Treating hepatitis C virus (HCV) among those with genotypes 2 through 5 of the virus is largely cost-effective given current drug pricing and could even save money if such medications are heavily discounted.
Publishing their findings in Alimentary Pharmacology & Therapeutics, researchers conducted a systematic search of electronic databases for published studies that provided cost-effectiveness estimates for the treatment of genotypes 2 through 6 of hep C with direct-acting antivirals (DAAs).
When researchers conduct cost-effectiveness estimates related to a medical intervention, they look for the associated cost to yield one additional quality-adjusted life year (QALY). One year of life lived in perfect health is equivalent to 1.0 QALY, while that figure drops below 1.0 proportional to the lack of perfect health. Additional QALYs resulting from a treatment may be a function of improved health, increased longevity or a composite of the two.
The technical term for the cost for one additional QALY is an incremental cost-effectiveness ratio (ICER). In the United States, if an intervention has an associated ICER of less than $100,000, it is typically considered cost-effective.
Drawing from 10 published studies, the new paper’s authors culled together 92 ICER estimates for seven different hep C regimens. Twenty of the ICERs were for treating genotype 2, 40 were for genotype 3, 30 were for genotype 4, two were for genotype 5 and none were for genotype 6, so that rare genotype was left out of the analysis.
If hep C treatment were to cost $40,000, 87 percent of the analyses found that DAAs were cost-effective and 7.6 percent found the regimens saved money.

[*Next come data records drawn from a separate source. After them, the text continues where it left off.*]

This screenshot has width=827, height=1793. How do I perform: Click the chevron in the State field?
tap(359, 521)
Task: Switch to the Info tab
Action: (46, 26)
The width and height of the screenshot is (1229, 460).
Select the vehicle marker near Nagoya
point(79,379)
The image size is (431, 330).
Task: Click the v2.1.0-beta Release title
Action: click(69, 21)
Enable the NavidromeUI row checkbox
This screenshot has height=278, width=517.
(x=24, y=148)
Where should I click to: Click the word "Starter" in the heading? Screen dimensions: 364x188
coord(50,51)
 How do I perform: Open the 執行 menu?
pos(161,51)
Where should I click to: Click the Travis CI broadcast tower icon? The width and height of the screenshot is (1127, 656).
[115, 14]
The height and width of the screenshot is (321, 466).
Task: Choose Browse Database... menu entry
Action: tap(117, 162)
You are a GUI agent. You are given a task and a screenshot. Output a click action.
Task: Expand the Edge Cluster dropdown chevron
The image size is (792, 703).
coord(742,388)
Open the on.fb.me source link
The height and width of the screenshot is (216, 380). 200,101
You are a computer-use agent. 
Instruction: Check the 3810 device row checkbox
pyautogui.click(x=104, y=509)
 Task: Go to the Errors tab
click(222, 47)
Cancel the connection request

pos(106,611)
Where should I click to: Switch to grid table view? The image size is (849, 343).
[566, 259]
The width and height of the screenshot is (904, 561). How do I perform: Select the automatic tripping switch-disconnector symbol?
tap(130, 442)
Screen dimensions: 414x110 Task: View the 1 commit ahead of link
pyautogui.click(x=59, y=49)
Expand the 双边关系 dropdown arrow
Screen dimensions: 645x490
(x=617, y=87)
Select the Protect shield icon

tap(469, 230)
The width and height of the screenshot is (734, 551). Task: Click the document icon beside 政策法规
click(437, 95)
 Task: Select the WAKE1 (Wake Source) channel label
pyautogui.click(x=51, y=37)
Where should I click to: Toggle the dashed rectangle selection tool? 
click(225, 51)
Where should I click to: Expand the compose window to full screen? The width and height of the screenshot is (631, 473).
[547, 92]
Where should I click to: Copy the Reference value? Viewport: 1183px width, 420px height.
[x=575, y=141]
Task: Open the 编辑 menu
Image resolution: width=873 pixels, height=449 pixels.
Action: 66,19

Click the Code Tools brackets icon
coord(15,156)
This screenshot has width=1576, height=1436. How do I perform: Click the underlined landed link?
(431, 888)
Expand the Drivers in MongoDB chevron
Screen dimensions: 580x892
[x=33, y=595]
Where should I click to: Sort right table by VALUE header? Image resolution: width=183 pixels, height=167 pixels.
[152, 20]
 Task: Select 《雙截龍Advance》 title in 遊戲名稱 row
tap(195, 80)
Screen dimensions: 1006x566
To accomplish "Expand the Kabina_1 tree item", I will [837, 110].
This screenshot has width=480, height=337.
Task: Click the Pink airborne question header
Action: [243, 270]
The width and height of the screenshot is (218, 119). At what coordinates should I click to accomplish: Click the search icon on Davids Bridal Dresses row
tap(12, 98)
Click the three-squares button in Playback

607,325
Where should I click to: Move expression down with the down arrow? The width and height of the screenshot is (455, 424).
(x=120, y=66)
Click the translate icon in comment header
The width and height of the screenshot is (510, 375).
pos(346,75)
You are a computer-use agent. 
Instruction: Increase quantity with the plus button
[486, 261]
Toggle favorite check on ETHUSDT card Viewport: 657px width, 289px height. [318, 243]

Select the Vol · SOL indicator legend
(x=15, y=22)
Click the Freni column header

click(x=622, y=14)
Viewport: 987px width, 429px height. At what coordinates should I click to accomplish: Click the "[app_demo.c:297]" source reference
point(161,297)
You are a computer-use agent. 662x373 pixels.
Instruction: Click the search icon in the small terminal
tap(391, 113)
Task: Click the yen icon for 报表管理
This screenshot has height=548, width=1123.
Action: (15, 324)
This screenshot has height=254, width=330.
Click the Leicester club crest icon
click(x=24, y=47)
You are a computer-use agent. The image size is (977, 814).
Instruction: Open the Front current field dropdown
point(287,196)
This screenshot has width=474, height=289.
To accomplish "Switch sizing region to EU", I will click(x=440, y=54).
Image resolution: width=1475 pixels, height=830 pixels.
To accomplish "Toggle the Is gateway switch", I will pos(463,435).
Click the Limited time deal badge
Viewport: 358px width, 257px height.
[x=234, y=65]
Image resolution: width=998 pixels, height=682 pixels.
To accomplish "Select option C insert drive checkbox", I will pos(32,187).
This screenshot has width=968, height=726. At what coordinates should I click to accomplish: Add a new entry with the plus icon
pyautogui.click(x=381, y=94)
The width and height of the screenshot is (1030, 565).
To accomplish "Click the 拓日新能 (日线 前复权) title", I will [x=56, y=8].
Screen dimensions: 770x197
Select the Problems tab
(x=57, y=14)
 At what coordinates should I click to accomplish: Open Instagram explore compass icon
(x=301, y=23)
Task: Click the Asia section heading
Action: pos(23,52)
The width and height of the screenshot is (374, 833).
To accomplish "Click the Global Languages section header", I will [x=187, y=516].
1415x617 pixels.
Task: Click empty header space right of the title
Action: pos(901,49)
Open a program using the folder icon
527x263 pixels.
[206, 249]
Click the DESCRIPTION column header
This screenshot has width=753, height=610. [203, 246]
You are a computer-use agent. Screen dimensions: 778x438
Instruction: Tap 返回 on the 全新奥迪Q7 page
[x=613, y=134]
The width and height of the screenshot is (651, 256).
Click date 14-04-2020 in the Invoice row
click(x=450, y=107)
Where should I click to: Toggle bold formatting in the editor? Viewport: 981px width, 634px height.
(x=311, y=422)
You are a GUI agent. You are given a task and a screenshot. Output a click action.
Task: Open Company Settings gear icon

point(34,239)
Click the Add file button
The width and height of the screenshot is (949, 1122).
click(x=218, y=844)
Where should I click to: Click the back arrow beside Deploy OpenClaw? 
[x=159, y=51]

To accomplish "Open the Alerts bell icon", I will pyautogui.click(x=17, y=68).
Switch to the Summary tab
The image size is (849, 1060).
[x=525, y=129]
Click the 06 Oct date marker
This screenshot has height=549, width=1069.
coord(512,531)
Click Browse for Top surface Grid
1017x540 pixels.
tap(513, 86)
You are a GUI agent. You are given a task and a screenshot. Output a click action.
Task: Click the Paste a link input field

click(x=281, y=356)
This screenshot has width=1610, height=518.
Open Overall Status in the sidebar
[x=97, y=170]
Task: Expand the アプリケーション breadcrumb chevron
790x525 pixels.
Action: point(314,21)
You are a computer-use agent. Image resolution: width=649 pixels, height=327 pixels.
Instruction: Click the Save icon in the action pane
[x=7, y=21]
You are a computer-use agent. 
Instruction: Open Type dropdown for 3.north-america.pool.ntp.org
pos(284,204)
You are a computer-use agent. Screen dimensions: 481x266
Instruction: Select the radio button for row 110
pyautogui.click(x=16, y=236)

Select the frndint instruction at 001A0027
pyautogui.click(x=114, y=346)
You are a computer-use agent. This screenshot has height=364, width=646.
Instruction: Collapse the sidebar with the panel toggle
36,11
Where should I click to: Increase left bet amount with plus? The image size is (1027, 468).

The median threshold cost for HCV treatment below which DAAs would be cost-effective was between $144,400 and $225,000. The related cost-saving threshold was between $17,300 and $25,400. Hep C treatment typically costs considerably less than $100,000 in the United States.
“Timely HCV treatment would be an optimal strategy from both a public health and economic perspective,” the study authors concluded.